A. Evolution of lncRNA and coding gene content. The amounts of lncRNA (blue circle; see below for references) and protein-coding coding (red circles) genes are superimposed to facilitate their comparison. Transposable element (TE) content and genome size are represented for each species (0% for Plasmodium [160]) as a grey circle next to the species name. The light gray fraction represents TE content, and the size of the circle reflects the size of the genome. The number of conserved orthologous genes is shown at each tree node when estimates are available or can be inferred from the literature (see below for references). Shared lncRNA amounts in tetrapods are from [3] and the pan-vertebrate lncRNA count (n=29) is from [12]. In eutherians (placental mammals), shared amounts are also extrapolated from [60, 63] and variations between studies are shown using a darker blue circle. The amount of shared lncRNA genes between Drosophila and mosquito is extrapolated from [67] and the 42 syntenic lncRNAs between Drosophila and vertebrates is from [5]. Beyond ribosomal RNA genes, we are only aware of a single lncRNA conserved across nearly all eukaryotes, the telomeric RNA TERRA [161-163].
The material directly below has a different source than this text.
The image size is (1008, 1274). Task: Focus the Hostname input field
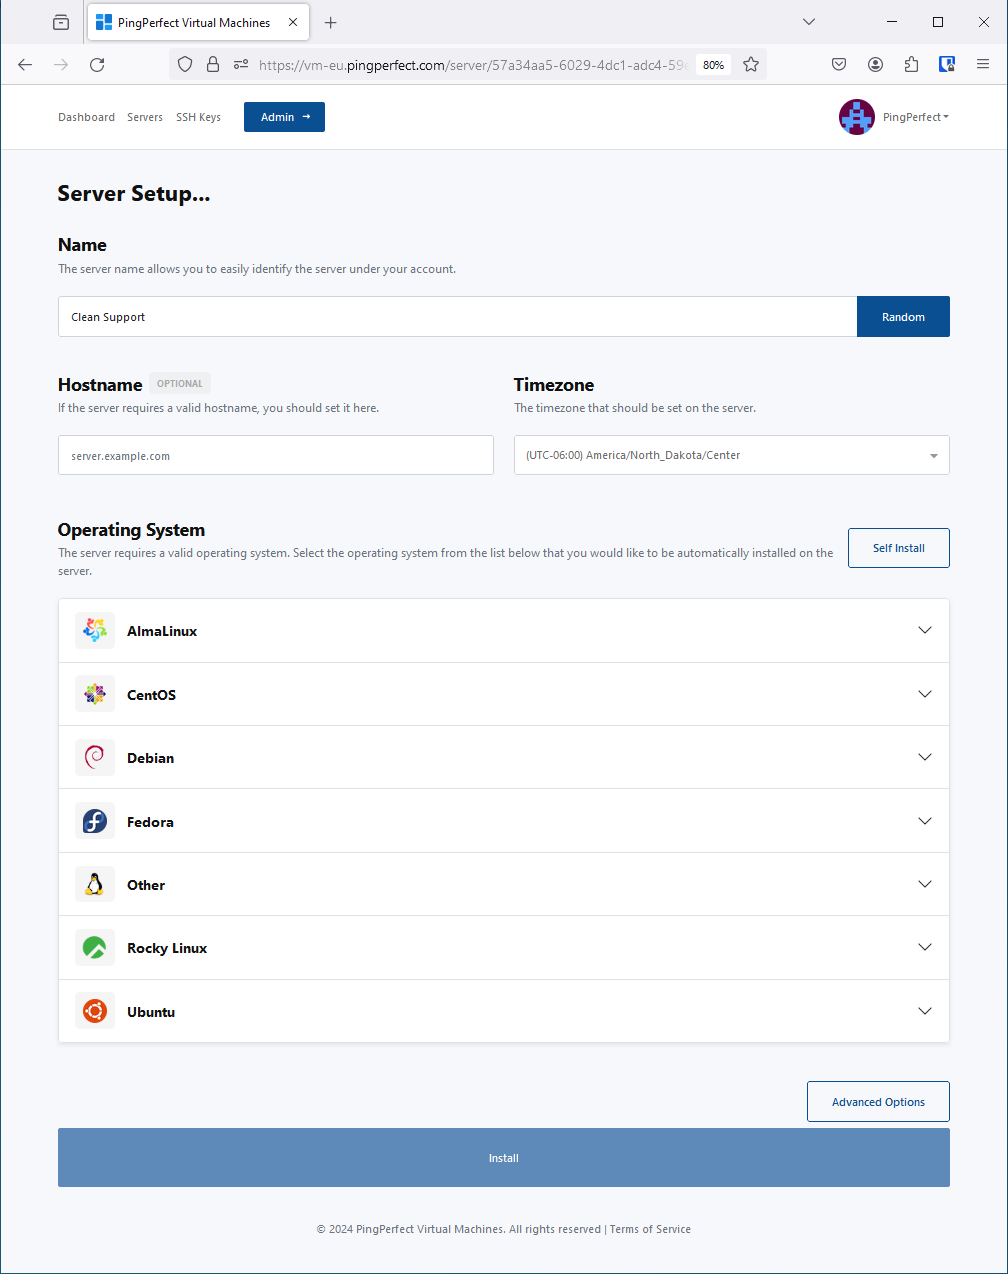[x=275, y=455]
References for lncRNA genes amounts are as follow: human, Gencode v19, Dec 2013, GRCh37 - Ensembl 74 [2] and [3, 164]; chimpanzee, macaque [3]; mouse, Gencode v2, Dec 2013, GRCm38 - Ensembl 74 [2] and [3, 164]; rat and cow lncRNA content was estimated to be similar to related organisms based on consistent amounts from single tissue analyses (liver for rat [63], skin [165] and muscle [166] for cow [see also 167]) and data for the organs of other mammals [3]; opossum [3]; chicken [3, 167]; frog [3]; zebrafish [12, 164, 167, 168]; nematode [167, 169]; Drosophila [5, 6]; in mosquito, 633 lncRNAs were identified with a very strict cut offs for identification. Therefore, given these first estimations for lncRNA content in drosophila, on the figure mosquito lncRNA content is represented as >1000 lncRNA genes (based on a set of 633 lncRNAs with very strict cut-offs [199]); yeast [167]; Ganoderma lucidum [170]; plasmodium [171]; Arabidopsis [7]; maize [8, 9]. Estimations from [3] include projected annotation, (see Extended Table 2 and Supp. Methods in ref. [3]). See also [4] for more details about most lncRNA datasets.
References for protein-coding genes amount for each species are from corresponding genome papers and updated using release 75 of Ensembl [172]. References for estimation of shared protein-coding genes are as follow: Eutherian [173-175]; Amniotes to Vertebrates [176-179], drosophila-Mosquito [180]; yeast to G. lucidum [181]; 237 P. falciparum proteins show strong matches to proteins in eukaryotic genomes [160]. B. Limited overlap between lncRNA catalogs obtained from different sources. The Venn diagrams show the amount of overlap in different lncRNA gene catalogs obtained for the same species. References: Drosophila melanogaster: [5, 6]. Human: [2, 27] [see 49].